This can than probably be manipulated further more

yaron · August 13, 2023, 12:56pm

Let’s discuss the RTL work in the relevant thread unless you think we should open another one to discuss RTL in general ant not only for the Narrative Web Report.
This Maqaf handler should be an easy fix, RTL is a long term mission and requires a lot of QA from our end.

I updated about my progress in the RTL thread, it seems possible yet requires some more work.
Regarding the desktop app - we need to see how we can load the UI using GNOME Builder/Anjuta/However their calling it these days and see if forcing RTL is efficient or requires manual work and how much of it.
We’ll continue over there.

avma · August 13, 2023, 1:15pm

Yes it’s a good idea, i think we should, there are quite a lot of RTL related staff I neglected to raise requests for fix, it would be nice to see it all at the same place from now on…

yaron · August 13, 2023, 1:30pm

Regarding your fix: it’s a good one but it should be more general and cover cases for both places and dates, I thought about possibly adding a function that detects the Maqaf in the translation and removes it if unnecessary (and adding where needed) this way we can make sure that adding or omitting Maqaf in the translation is irrelevant and the text will read just fine in all cases.

Specifying the Hebrew dates in their Hebrew name is only part of the solution, BTW is there a Hebrew calendar support?
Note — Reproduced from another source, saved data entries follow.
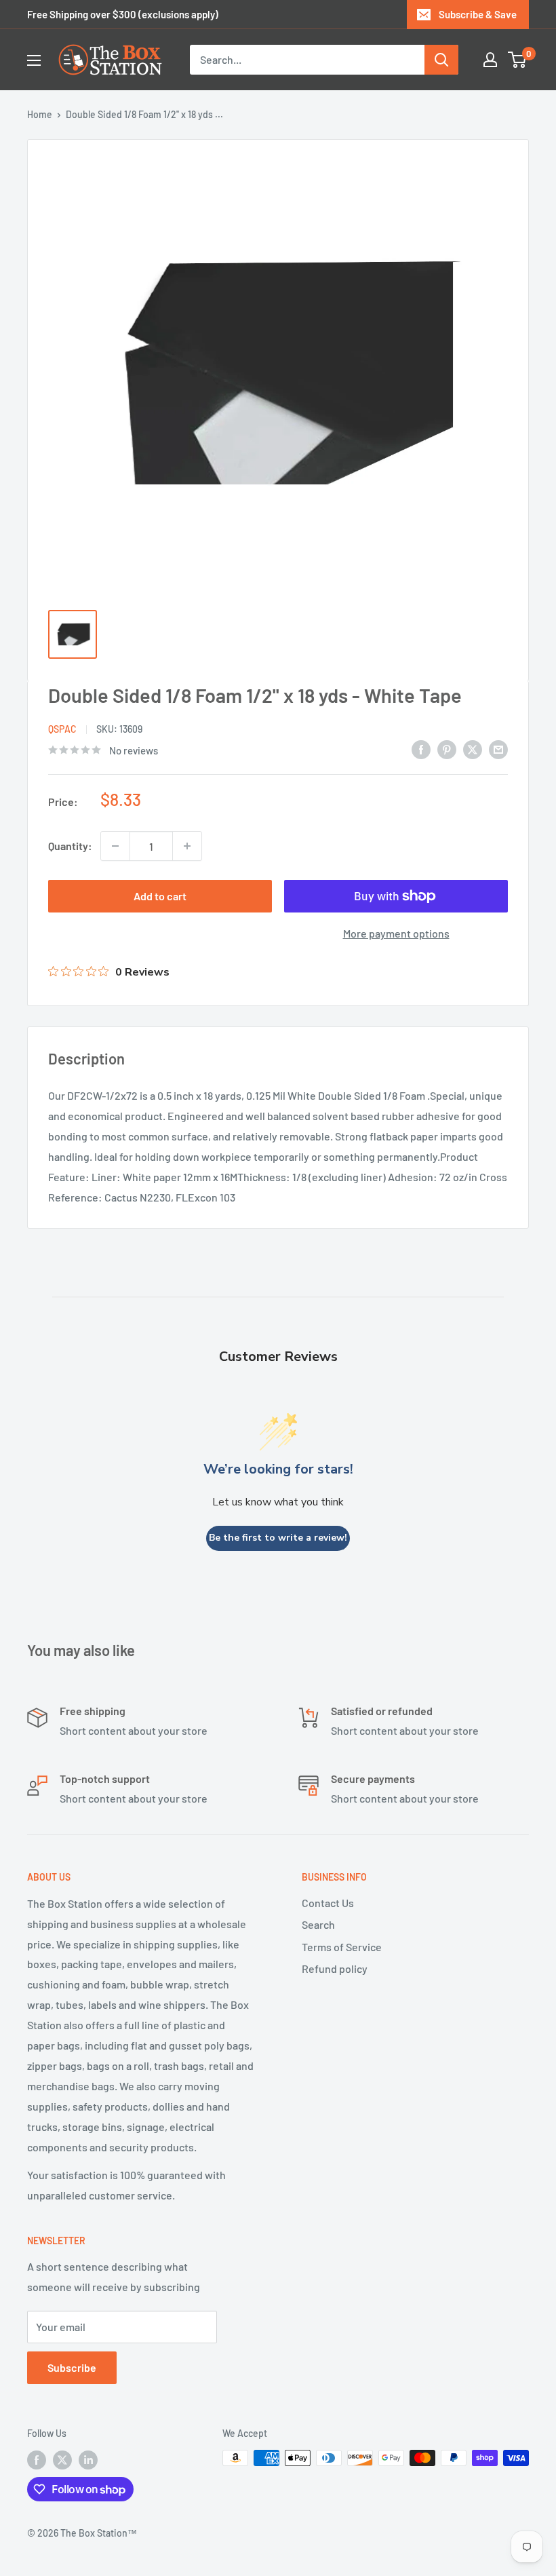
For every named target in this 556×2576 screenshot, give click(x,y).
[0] (517, 60)
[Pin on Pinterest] (446, 748)
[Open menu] (34, 60)
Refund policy (335, 1968)
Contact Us (328, 1902)
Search (318, 1924)
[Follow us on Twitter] (62, 2459)
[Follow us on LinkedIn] (88, 2459)
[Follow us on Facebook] (36, 2459)
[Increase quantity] (187, 846)
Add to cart (160, 895)
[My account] (490, 59)
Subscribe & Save (478, 14)
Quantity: (70, 845)
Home (39, 114)
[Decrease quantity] (115, 846)
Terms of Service (342, 1946)
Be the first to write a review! (278, 1537)
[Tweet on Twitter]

Should we add that as part of the RTL thread or another thread about all the possible calendars?

Nick-Hall · August 13, 2023, 4:16pm

Let me know of any RTL issues in the GUI. I’ll try to fix them.
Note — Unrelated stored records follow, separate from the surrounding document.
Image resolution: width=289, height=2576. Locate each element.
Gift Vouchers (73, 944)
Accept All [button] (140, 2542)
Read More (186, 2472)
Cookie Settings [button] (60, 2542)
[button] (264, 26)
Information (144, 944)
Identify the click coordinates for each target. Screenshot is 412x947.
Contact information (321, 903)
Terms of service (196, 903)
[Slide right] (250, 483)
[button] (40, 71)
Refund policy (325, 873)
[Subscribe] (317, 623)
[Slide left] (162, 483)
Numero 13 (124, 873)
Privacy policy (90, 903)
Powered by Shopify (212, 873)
Nick-Hall · August 13, 2023, 4:18pm

Our dates support the Hebrew calendar. However the calendar reports and “On this day” report probably only support the Gregorian calendar at the moment.

Nick-Hall · August 13, 2023, 4:36pm

Are we ready to merge PR #1496 - Add support for Hebrew prefixes?
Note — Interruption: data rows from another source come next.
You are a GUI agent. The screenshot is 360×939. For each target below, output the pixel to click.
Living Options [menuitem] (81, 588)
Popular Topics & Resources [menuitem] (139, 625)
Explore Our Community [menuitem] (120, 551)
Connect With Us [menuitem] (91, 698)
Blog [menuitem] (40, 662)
Will you need any help with the new translated strings? I could do a search and replace on the po file.

avma · August 15, 2023, 8:38am

Sure, Lets have @yaron take a look at it too…
Thanks for offering, I think I’ll manage withe the translate part but i do need help with the Hebrew ate handler. I’ve got all the pieces working separately, but I’m heaving some problems putting it all together.

Nick-Hall · August 15, 2023, 2:31pm

What issues are you having with the date handler?

avma · August 15, 2023, 3:46pm

@Nick-Hall
The current “As Is” situation is that both date quality and date tape are not functioning. If the date is not a “normal” date, it is not possible to handle while logged in in Hebrew.

As i mentioned before, i copied one of the recent (new format) so now i can get one or the othere type “about” or quality “anything other then normal” but not both. span and range are broken too.

Nick-Hall · August 15, 2023, 4:54pm

@avma You will need to write a Hebrew date handler because we don’t have one at the moment. The easiest way to do this is to copy a simple existing one like Spanish.

So you would copy gramps/gen/datehandler/_date_es.py to_date_he.py. Then rename DateParserES to DateParserHE and DateDisplayES to DateDisplayHE.

Next change the registration at the bottom of the file to:

register_datehandler(
    ("he_IL", "he", "hebrew", "Hebrew", ("%d/%m/%Y",)), DateParserHE, DateDisplayHE
)

A line will also need to be added to gramps/gen/datehandler/__init__.py:

from . import _date_hr

Then it is just a matter of translation. Update modifier_to_int, calendar_to_int and quality_to_int. Keep at least one entry for each type.

The lists _span_1, _span2, _range_1 and _range_1 are to detect "from … to … " and “between … and …”.

Then there is the date displayer class. It looks fairly straight forward to translate.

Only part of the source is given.